The European Confederation of Directors' Associations (ecoDA) has recently published a report titled "Corporate Governance Guidance and Principles for Unlisted Companies in Europe." This paper (click here) addresses the corporate governance needs of unlisted companies.
In unlisted companies, where various roles, responsibilities and powers of key stakeholders are perhaps less clearly defined than they are for listed companies, a good corporate governance framework can help define the roles of the board, management and other shareholders and underscore the limitations in power of each.

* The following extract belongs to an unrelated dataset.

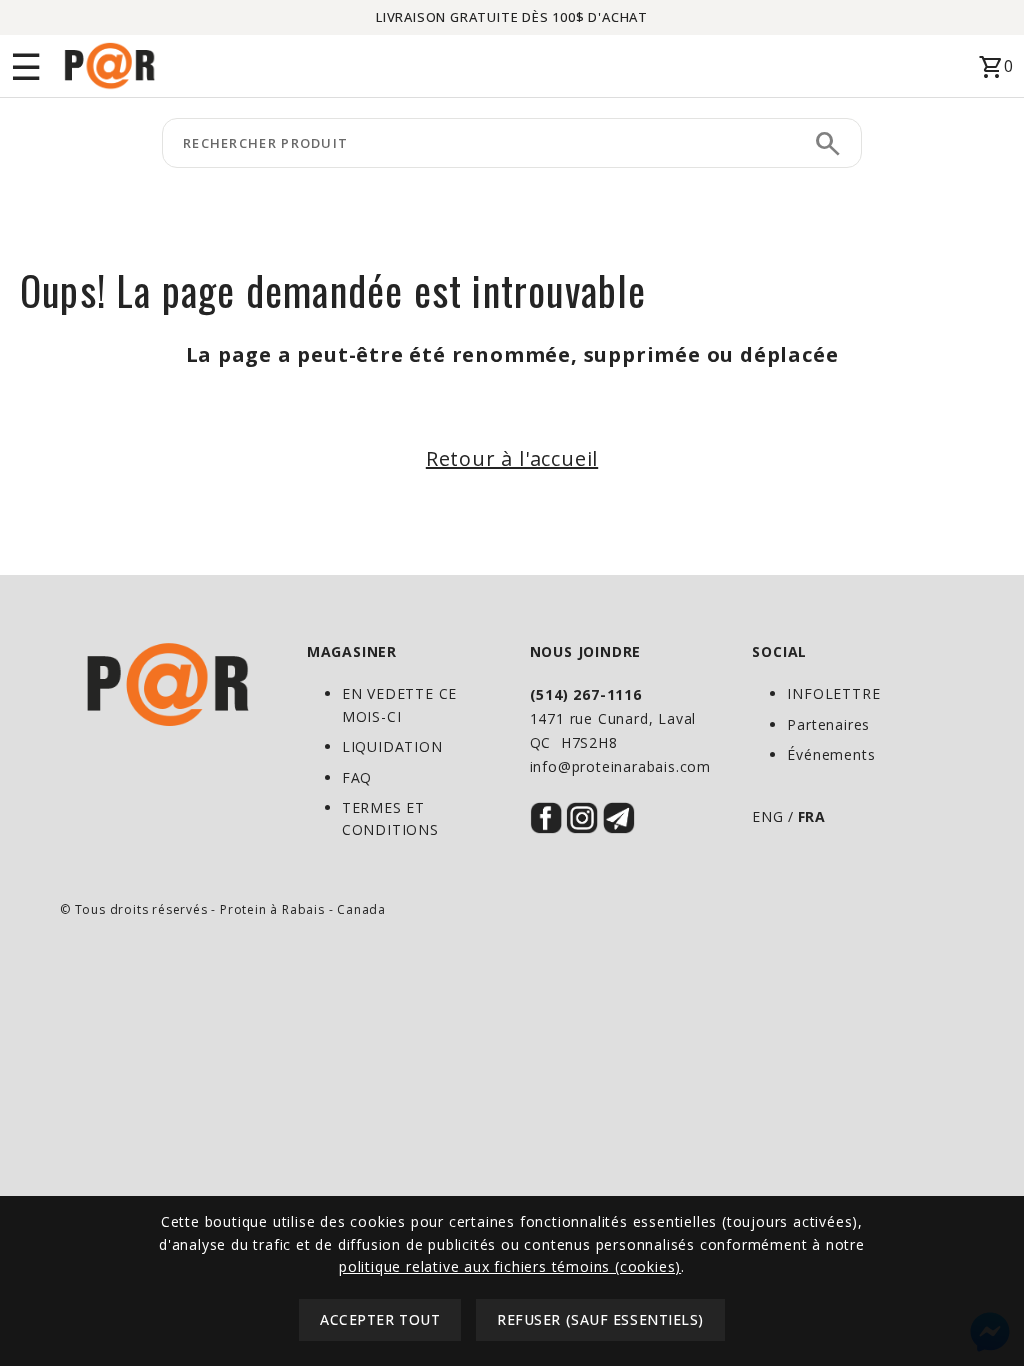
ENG (767, 816)
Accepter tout (380, 1319)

In the approach towards good governance for unlisted companies, ecoDA put forward a set of principles to be followed*, which include:
- The size and composition of the board should reflect the scale and complexity of the company's activities and should meet regularly to discharge its duties, and be supplied in a timely manner with appropriate information.
- The board is responsible for risk oversight and should maintain a sound system of internal control to safeguard shareholders' investment and the company's assets.

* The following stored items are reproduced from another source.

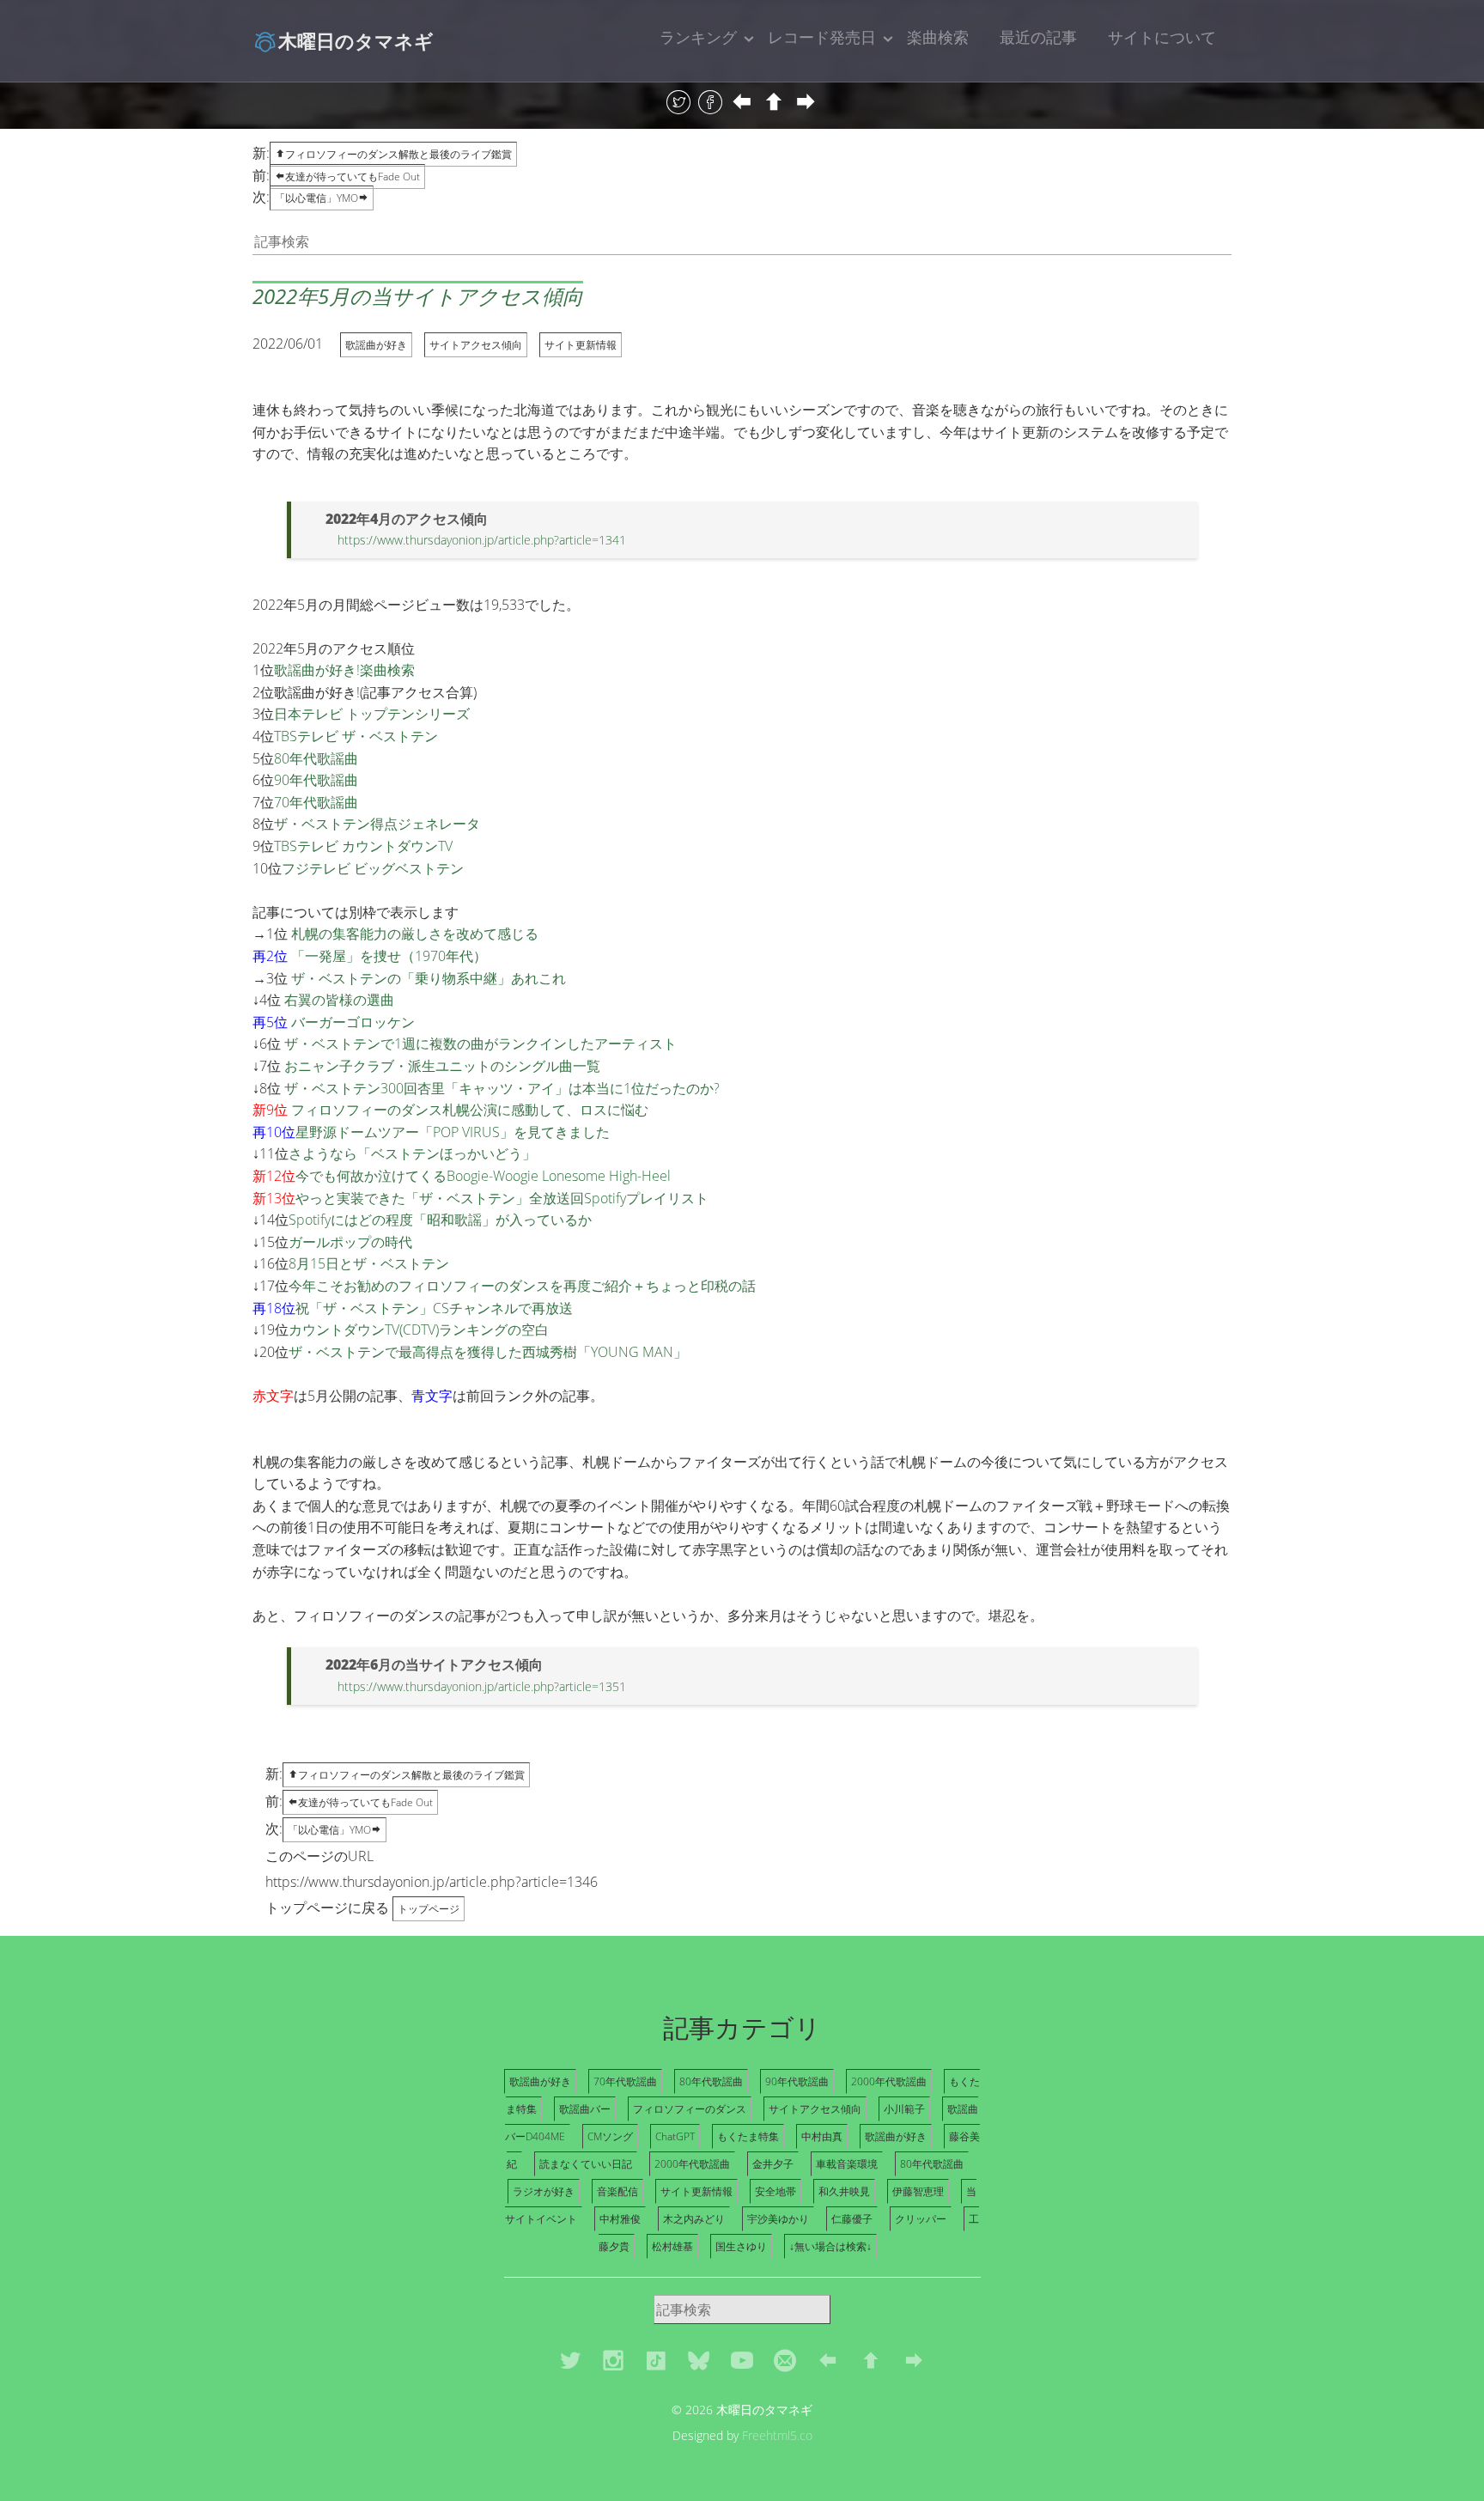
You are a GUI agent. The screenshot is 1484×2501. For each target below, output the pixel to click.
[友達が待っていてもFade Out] (742, 103)
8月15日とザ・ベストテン (369, 1263)
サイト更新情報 (580, 345)
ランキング (698, 37)
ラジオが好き (544, 2191)
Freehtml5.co (777, 2435)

- Family-controlled companies should establish family governance mechanisms that promote coordination and mutual understanding amongst family members, as well as organise the relationship between family governance and corporate governance.
- There should be a clear division of responsibilities at the head of the company between the running of the board and the running of the company’s business.
- The board should present a balanced and understandable assessment of the company's position and prospects for external stakeholders and establish a suitable programme of stakeholder engagement.
(*ecoDA "Corporate Governance Guidance and Principles for Unlisted Companies in Europe" First Edition, March 2010, pages 8 -9).
The implementation of a credible framework is not easy and may involve some fundamental changes in the way you operate.